In a meeting of an Anglo-Irish conference only four days before Finucane’s murder, tánaiste Brian Lenihan was briefed to repeat his concern about Hogg’s remarks in Westminster the previous month.
The brief stated that it was “all the more unfortunate because of rumours circulating that Paddy McGrory and certain other solicitors may be targeted by loyalist paramilitaries.
“We could repeat (very privately) our view that Mr Paddy McGrory is certainly not a solicitor we would regard as being ‘unduly sympathetic towards the IRA’. We see his relationship with IRA clients as entirely professional.”
In a confidential dispatch from Belfast the day after the murder, Ó hUigínn reported on his meeting with British officials and the issues he had raised that morning.
Butler thought it would appear that we were suggesting that Hogg bore some responsibility for Mr Finucane’s death and he regretted this
He wrote: “Rumours [had] circulated in the nationalist community for some weeks previously that loyalist suspects had been encouraged to take action against certain named solicitors – Mr Finucane, Mr McGrory and Mr Kelly – in the course of interrogation by the RUC at Castlereagh Barracks.
“I recalled that we had indicated at the meeting on 3rd February that the question was of sufficient concern that Ministers might want to raise it at the conference.”
At his meeting with Ambassador O’Rourke in London, Sir Robin Butler, the most senior civil servant in Britain, rejected any link between Hogg’s statement and the murder.
O’Rourke reported: “Butler thought it would appear that we were suggesting that Hogg bore some responsibility for Mr Finucane’s death and he regretted this.”
In a conversation with a Belfast Telegraph reporter several weeks before the murder, Hogg said he had made the statement “on advice” (presumably from the British security services). He also said he had contemplated naming names (which had been provided to him) but had decided not to do so.

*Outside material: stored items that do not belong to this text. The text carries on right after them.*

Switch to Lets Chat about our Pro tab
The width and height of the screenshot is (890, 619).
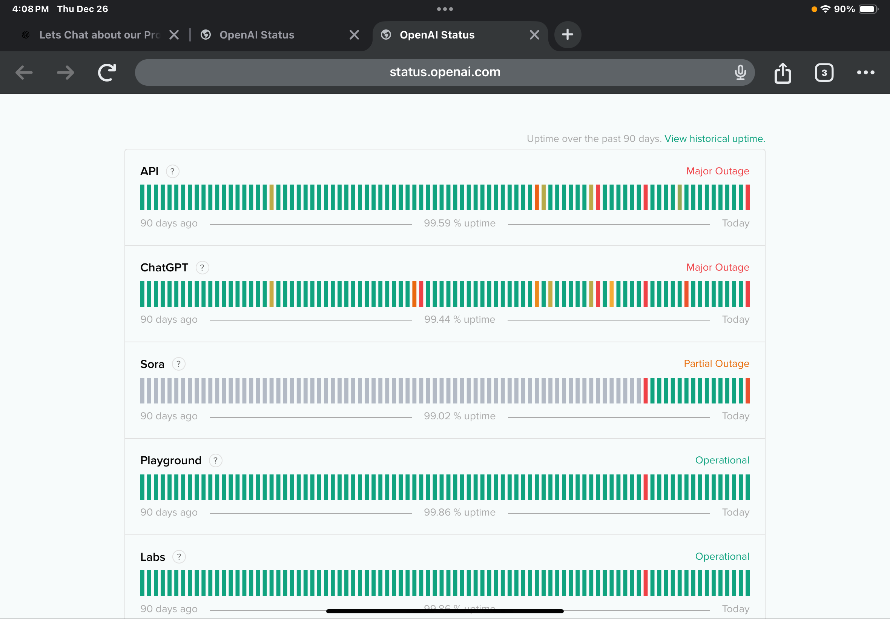tap(99, 35)
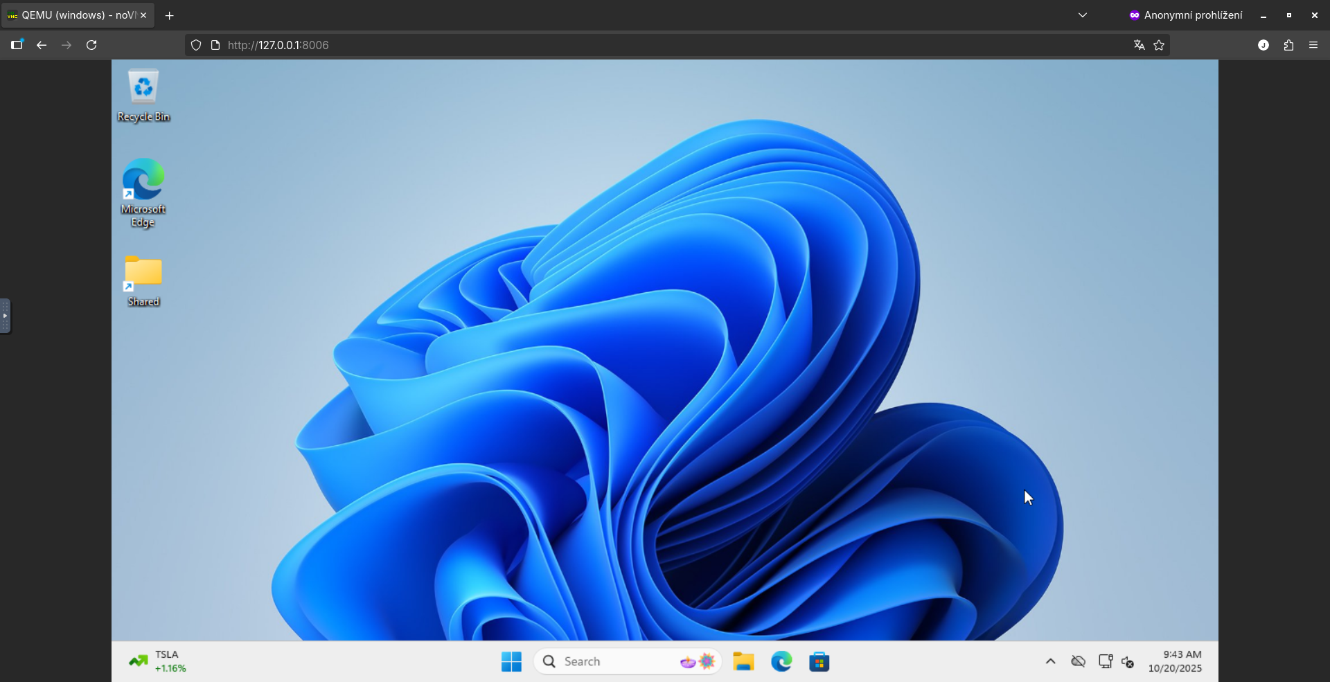This screenshot has height=682, width=1330.
Task: Expand hidden icons with the tray chevron
Action: [1050, 661]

A confidential dispatch from the Irish embassy in London disclosed that former SDLP leader Gerry Fitt, then Lord Fitt, was minded to name names under privilege in the House of Lords in January but had been dissuaded.
‘Targets for assassins’ bullets’
Hogg’s claim in January was immediately challenged by Seamus Mallon of the SDLP at that session in Westminster. Mallon said: “I have no doubt that there are lawyers walking the streets or driving on the roads of the North of Ireland who have become targets for assassins’ bullets as a result of the statement that has been made tonight.”

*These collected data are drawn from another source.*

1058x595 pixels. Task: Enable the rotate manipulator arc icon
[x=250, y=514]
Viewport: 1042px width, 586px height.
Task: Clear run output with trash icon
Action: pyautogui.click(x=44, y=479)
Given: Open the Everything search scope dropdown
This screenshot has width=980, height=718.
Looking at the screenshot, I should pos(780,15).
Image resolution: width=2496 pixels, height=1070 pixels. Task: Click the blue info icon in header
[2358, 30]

Peter Murtagh, then a journalist with the Guardian in London, told an Irish diplomat later that year that one of his Guardian colleagues had “swallowed” an unsubstantiated line fed to him by the RUC that Northern Ireland lawyers paid a portion of their fees to paramilitaries. He said the paper had printed what amounted to a retraction.
Another diplomat met McGrory in March 1989. The solicitor said he was “very grateful to [Mr Haughey] for his personal interest in his welfare after the Finucane murder. He expressed himself as very satisfied with the actions taken by the RUC in respect to his security.”
However, the memo stated the RUC regarded an ongoing threat to his life and that against two other solicitors – Kelly and Paschal O’Hare – as a “very real one”.
McGrory showed the diplomat a message received from the Ulster Freedom Fighters (a nom du guerre for the UDA) using a code “Star of David Ulidia”.
“While the RUC say the code is slightly out of date, they felt this does not materially reduce the level of threat in this case.
“Dessie Boal QC [a prominent criminal barrister] has advised him the only way to eliminate a threat of this kind is through contact with those making the threat and Boal is making discreet inquiries in this regard.
“McGrory is is very reluctant to go down that avenue,” it stated.